Mats: In Swahili gibt es das Sprichwort „Tumebebwa kama mayai mabichi“. Es bedeutet: „Wir wurden wie rohe Eier getragen.“ Genauso hat uns Jehova bei jeder Aufgabe fürsorglich beigestanden. Wir hatten immer das, was wir brauchten – oft sogar mehr. Auch durch das Mitgefühl der Leitenden Körperschaft haben wir Jehovas Liebe und Unterstützung gespürt.
Ann-Catrin: Ich möchte ein Beispiel erzählen, wie liebevoll Jehova ist.
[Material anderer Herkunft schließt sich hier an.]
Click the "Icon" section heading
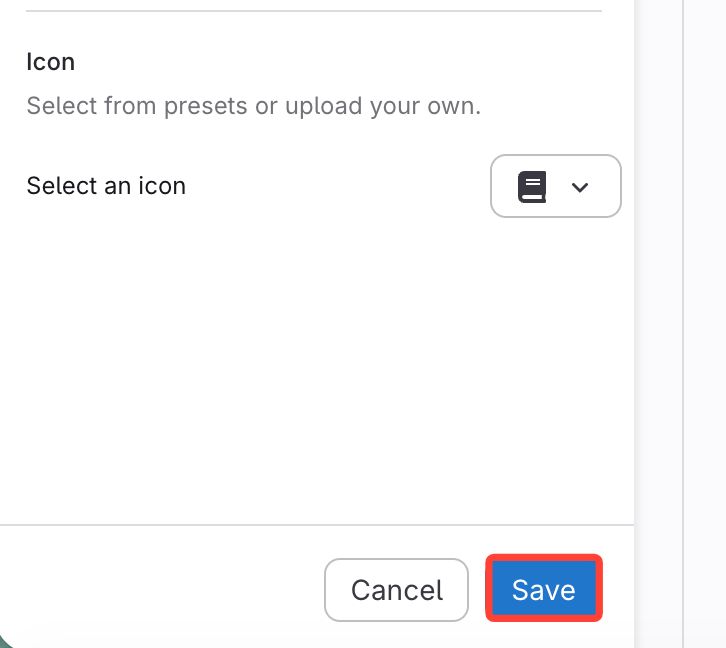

Eines Tages erhielt ich einen Anruf aus Schweden. Mein Vater war auf die Intensivstation gekommen. Mats war noch von einem Malariaanfall geschwächt. Außerdem konnten wir uns keine Flugtickets leisten und wollten schon unser Auto verkaufen. Aber dann kamen zwei weitere Anrufe. Ein Ehepaar, das von unserer Lage erfahren hatte, wollte uns einen der Flüge bezahlen. Und dann war da noch die ältere Schwester, die in einem Kästchen mit der Aufschrift „Für jemanden in Not“ etwas Geld gespart hatte. Jehova war innerhalb von Minuten zur Stelle (Heb. 13:6).
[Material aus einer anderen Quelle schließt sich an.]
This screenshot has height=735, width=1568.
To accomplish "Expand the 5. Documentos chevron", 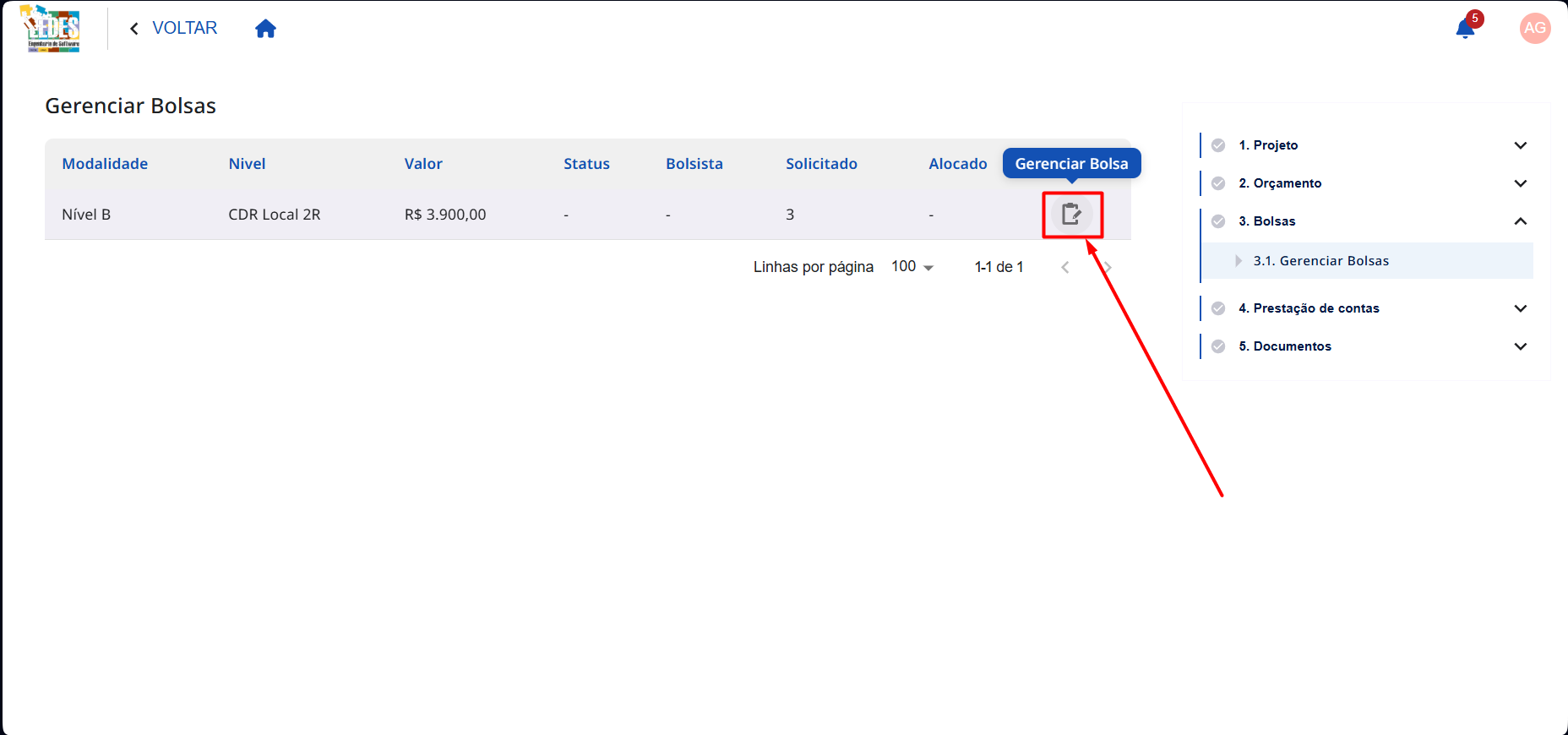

Was ist euer Fazit nach 50 Jahren Vollzeitdienst?
Im Bethel in Myanmar
Ann-Catrin: Ich habe erkannt, dass unsere Kraft „im Ruhebewahren und im Vertrauen“ liegt. Wenn wir auf Jehova vertrauen, macht er unseren Kampf zu seinem Kampf (Jes. 30:15; 2. Chr. 20:15, 17). Jehova bei jeder Aufgabe unser Bestes zu geben, hat uns auf eine Weise glücklich gemacht, wie es sonst nicht möglich gewesen wäre.
Mats: Das Wichtigste, was ich gelernt habe, ist, in jeder Situation auf Jehova zu vertrauen und bewusst darauf zu achten, wie er für mich handelt (Ps. 37:5). Das hat er uns versprochen und er hat immer Wort gehalten. Auch in unserer jetzigen Zuteilung im Bethel in Myanmar können wir das beobachten.
Den vielen Jüngeren, die sich mehr einsetzen möchten, wünschen wir, dass sie Jehovas loyale Liebe genauso spüren wie wir. Und wir sind sicher: Mit seiner Hilfe werden sie überall dort, wo sie gepflanzt werden, so richtig aufblühen.